WORK TO DO: Count the lines in the items below that contain the string "Open", treating uppercase and lowercase as different, and give only the number.

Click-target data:
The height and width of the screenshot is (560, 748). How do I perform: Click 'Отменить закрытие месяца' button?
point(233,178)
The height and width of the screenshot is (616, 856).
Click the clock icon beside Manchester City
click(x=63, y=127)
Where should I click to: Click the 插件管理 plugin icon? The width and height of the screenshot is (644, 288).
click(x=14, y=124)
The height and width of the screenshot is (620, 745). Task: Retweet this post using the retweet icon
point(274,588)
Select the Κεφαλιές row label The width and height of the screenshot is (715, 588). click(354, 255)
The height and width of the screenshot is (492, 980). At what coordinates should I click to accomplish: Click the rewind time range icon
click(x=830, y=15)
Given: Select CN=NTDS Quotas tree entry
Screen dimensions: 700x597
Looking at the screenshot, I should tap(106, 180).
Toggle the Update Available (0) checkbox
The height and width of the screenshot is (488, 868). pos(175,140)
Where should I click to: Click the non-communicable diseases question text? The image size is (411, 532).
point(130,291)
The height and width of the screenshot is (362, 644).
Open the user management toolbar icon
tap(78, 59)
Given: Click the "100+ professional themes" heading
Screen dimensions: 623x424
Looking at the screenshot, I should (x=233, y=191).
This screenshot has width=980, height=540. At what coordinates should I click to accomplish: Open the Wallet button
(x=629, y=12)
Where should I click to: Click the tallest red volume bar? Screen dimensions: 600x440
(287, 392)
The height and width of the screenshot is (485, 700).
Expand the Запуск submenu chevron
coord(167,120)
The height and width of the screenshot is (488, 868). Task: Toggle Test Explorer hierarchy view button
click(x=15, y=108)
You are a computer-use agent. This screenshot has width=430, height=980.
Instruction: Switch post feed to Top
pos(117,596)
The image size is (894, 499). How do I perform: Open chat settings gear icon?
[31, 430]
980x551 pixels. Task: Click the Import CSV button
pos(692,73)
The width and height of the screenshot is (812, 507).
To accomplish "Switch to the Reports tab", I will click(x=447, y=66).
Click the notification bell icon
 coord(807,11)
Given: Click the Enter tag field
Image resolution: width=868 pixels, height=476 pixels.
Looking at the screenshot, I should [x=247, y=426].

RESPONSE: 3